EXERCISE OBJECTIVE
Using the records below, write out only the lines from the line containing "has width=1568, height=494." up to and including the line containing "This screenshot has height=897, width=404.", exactly, with no pictures.

INFORMATION PROVIDED
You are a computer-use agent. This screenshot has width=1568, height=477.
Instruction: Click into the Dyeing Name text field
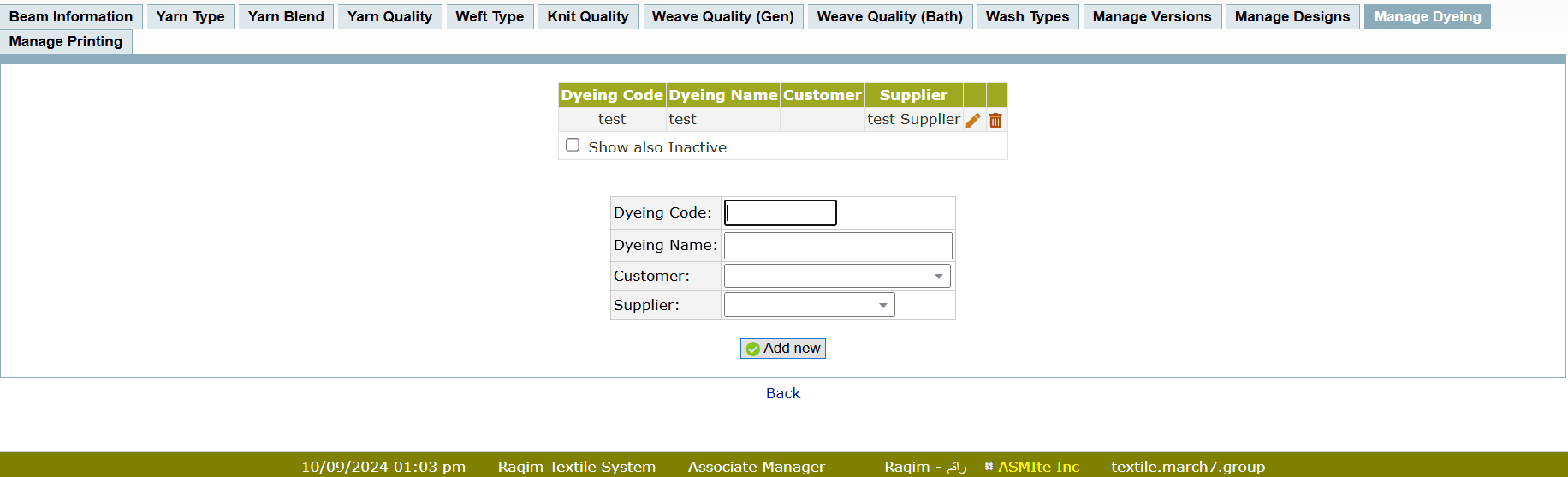pos(838,246)
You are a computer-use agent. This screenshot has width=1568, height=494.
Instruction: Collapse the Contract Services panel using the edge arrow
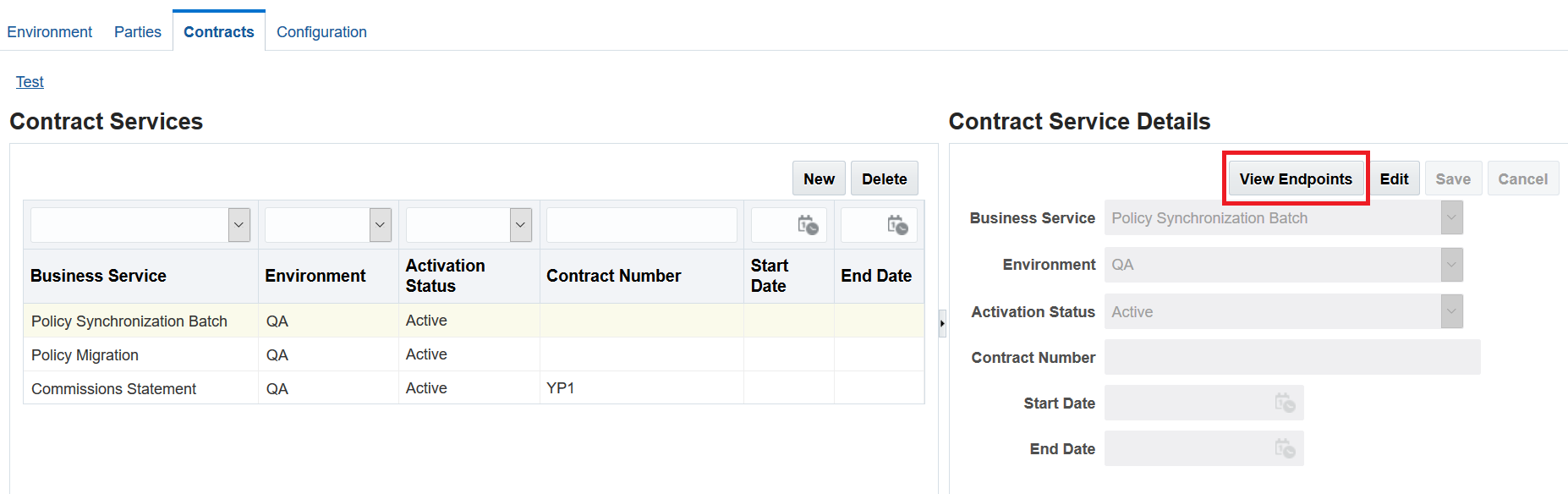click(941, 322)
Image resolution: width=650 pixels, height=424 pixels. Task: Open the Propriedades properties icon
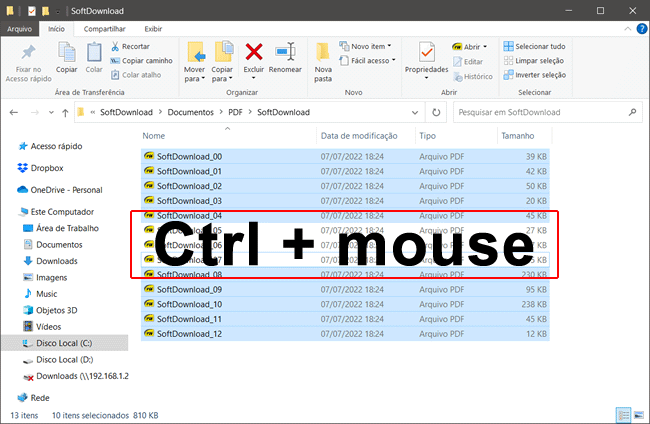click(x=426, y=53)
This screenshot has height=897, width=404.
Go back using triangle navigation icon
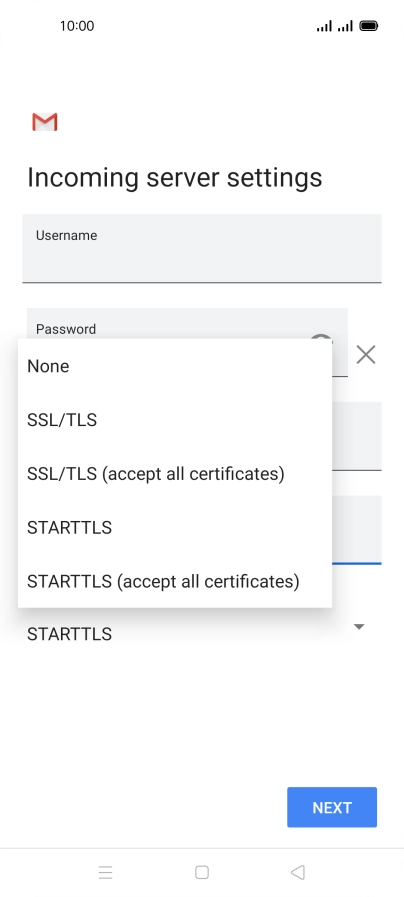pos(298,872)
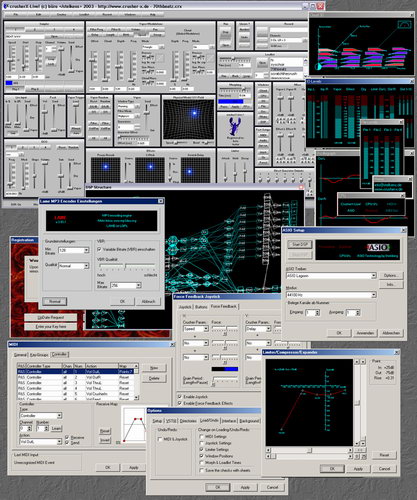Viewport: 417px width, 500px height.
Task: Click the left scroll arrow under limiter graph
Action: click(268, 450)
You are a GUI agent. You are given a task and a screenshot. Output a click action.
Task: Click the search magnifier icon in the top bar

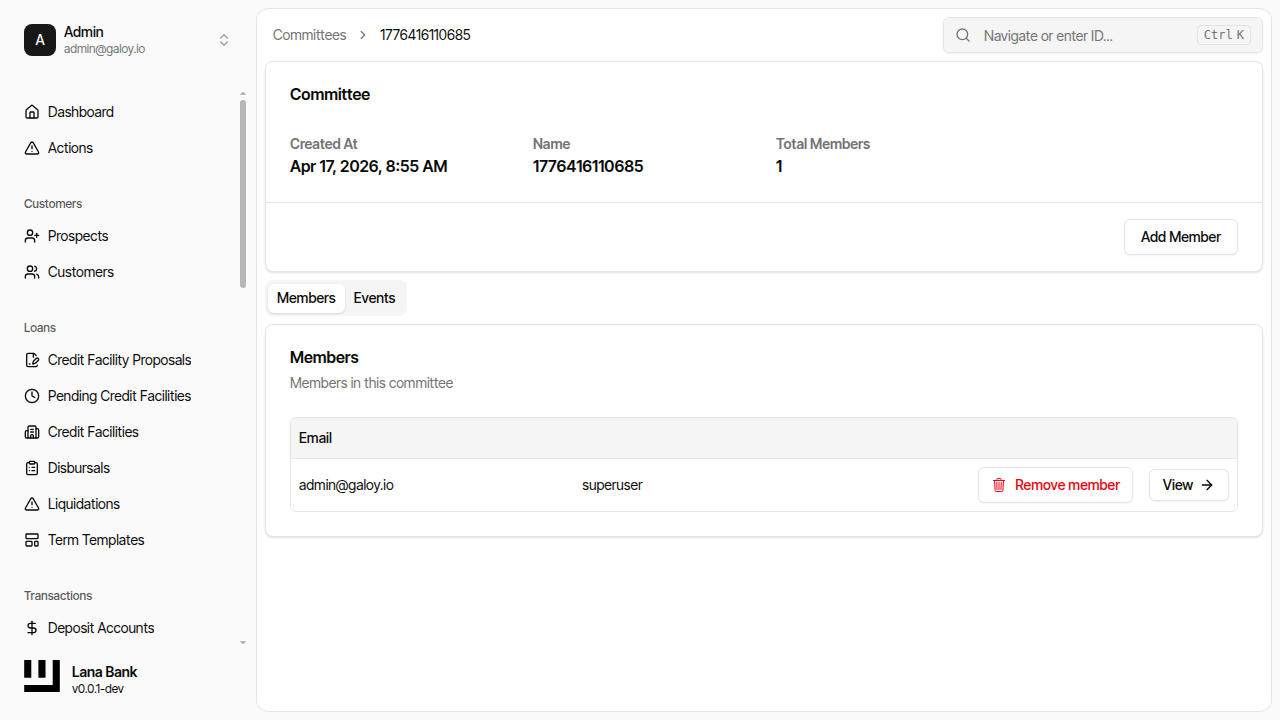click(x=962, y=35)
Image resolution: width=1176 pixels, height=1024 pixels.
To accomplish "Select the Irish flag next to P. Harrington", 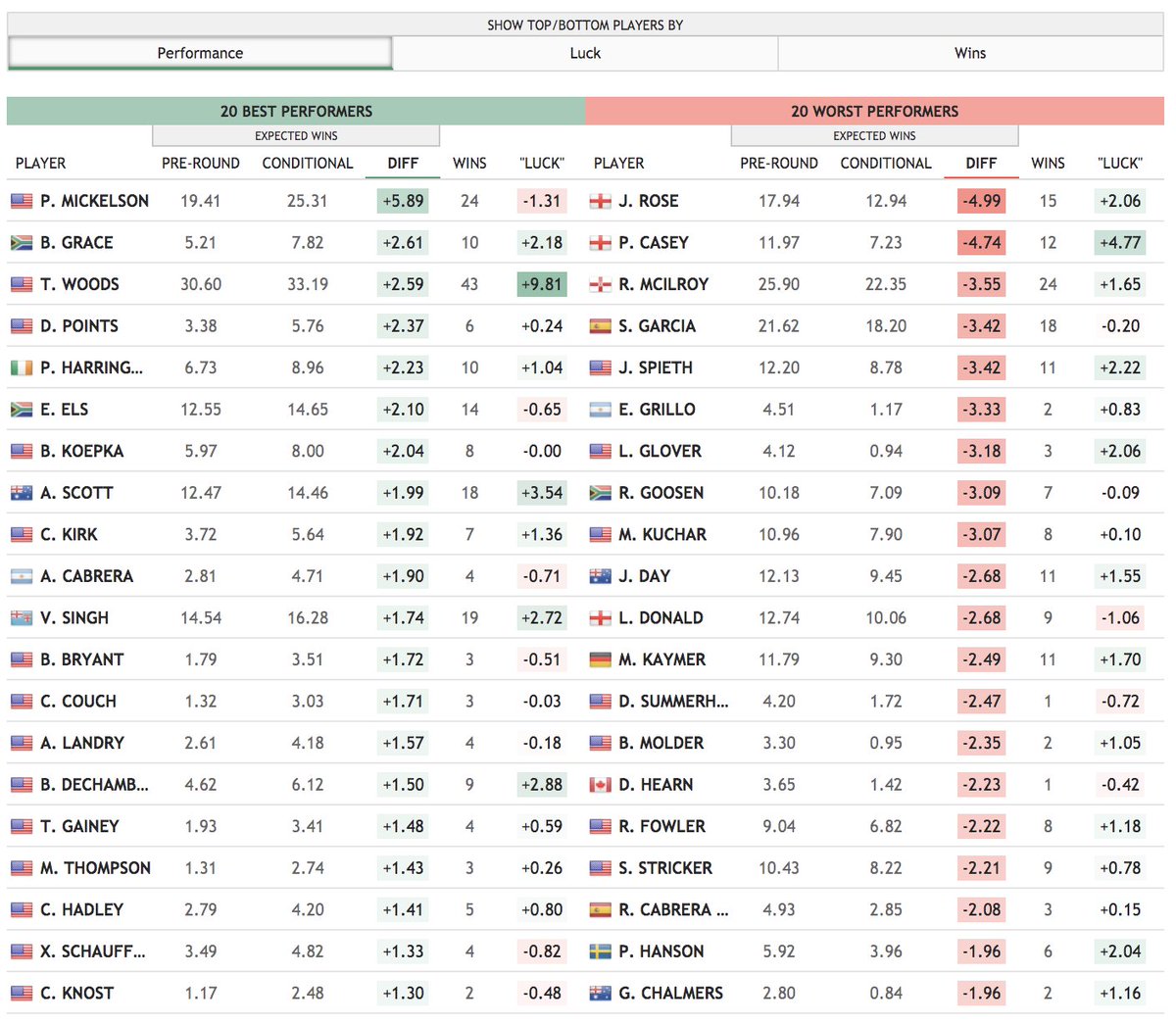I will click(24, 367).
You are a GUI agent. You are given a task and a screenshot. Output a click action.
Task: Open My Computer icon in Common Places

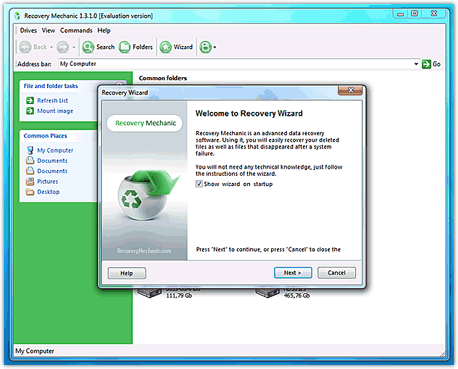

ANSWER TO THE PROBLEM
You are a computer-use agent. This screenshot has width=1568, height=494.
Instruction: Collapse the Contract Services panel using the edge arrow
click(941, 322)
Image resolution: width=650 pixels, height=424 pixels. Task: Open the Propriedades properties icon
click(x=426, y=53)
This screenshot has height=897, width=404.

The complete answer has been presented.